The ceiling disappeared?

(Again, this is an older post, from back in November 2015. It got lost in the shuffle of drafts, but deserves to be posted and seen.)

That’s what my older sister’s question was when I told her what we were seeing driving through town. We were having to swerve a bit to avoid large chunks of cheap roofing from small businesses that had come flying off during our #InlandWinds crisis up here.

Yes, I said crisis. There were at least four trees down just around my sister’s neighborhood.

Side note: I love the people around my sister’s neighborhood. Even though it’s considered a bad neighborhood, there’s people from the surrounding houses directing traffic around fallen trees covering half of the road. Not cops. Citizens.

Anyway, ended up at my sister’s house. Thank goodness for WIFI, electricity, and indoor heating. Especially after a day of orthodontist and dentist visits for all four kids, here. The upside is I get to see my amazingly awesome and reallyreallyreally cool uncle.

No, I am not over-exaggerating my uncle. He has swords sitting around his house. A few examples of our interactions:

Uncle Trey: I hate kids, but you’re all under eighteen, so I can’t do anything about it… Someday.

Me: Well, if we were over eighteen, then we’d be adults and you wouldn’t have to hate us, though, so you are powerless against us.

Uncle Trey: … … Yeah.

Or when we showed up to his house and I commented on the knife on his belt:

Uncle Trey: That’s only one. I bet you couldn’t guess how many knives I have on me at the moment, though.

Me: *stares at uncle for long minute* Nine.  Nine knives.

Uncle Trey: That’s… Right, actually. Wait, no. *pulls knife on a cord out from under the neckline of his shirt* Ten knives. But very close. How’d you guess? *semi-rhetorical question*

Me: Ohhh, if you’d just said ten I could’ve pointed out where it was. I counted every possible place you could have a knife…

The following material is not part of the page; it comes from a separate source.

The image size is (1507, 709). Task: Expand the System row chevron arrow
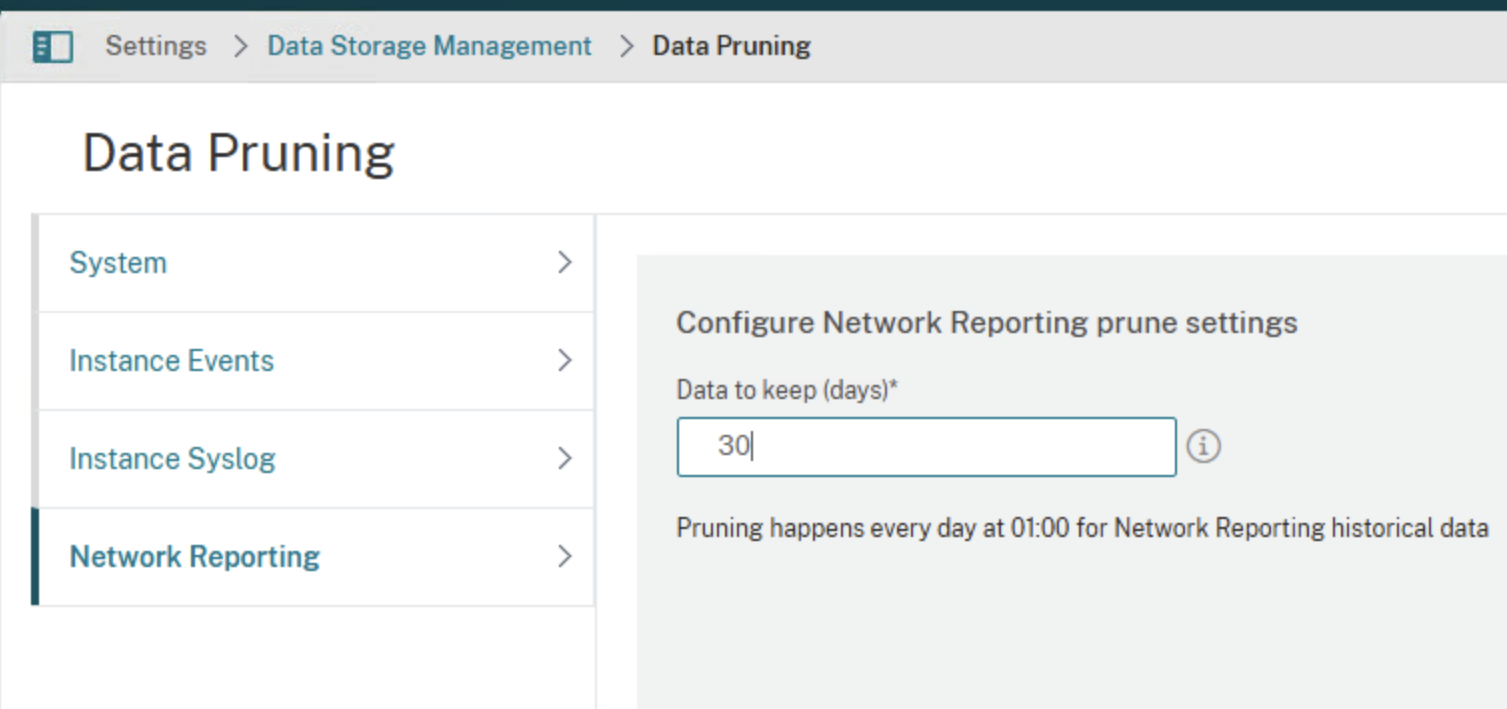pyautogui.click(x=565, y=263)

Uncle Trey: *has general “Your mom is doing something right” aura of approval*

Yeah. I love my uncle, which is why I hang out with him and not my cousins when we end up over there. Uncle Trey has the family crests, both Welsh and Scottish, I believe, preserved on various things, and gave my sister and I major points for recognizing the Prussian emblem.

Uncle Trey is awesome, in short.

Anyway, back to the storm. At least one casualty resulted from falling trees, a woman getting into her car. I got to see several cases of “Oh goodness, there’s a tree twice as big as my car laying across the road/my driveway/my trailer/my car/my house”.

According to mother, there will be a lot of “free firewood” ads on Craigslist today and tomorrow. If I still lived up there and not in the middle of nowhere, I’d be out volunteering in my neighborhood to help move branches and clear assorted wood things by now, because that’s what you do in a city dedicated to its arboreal prowess. As is, we just have to sit in a fairly treeless town until further notice.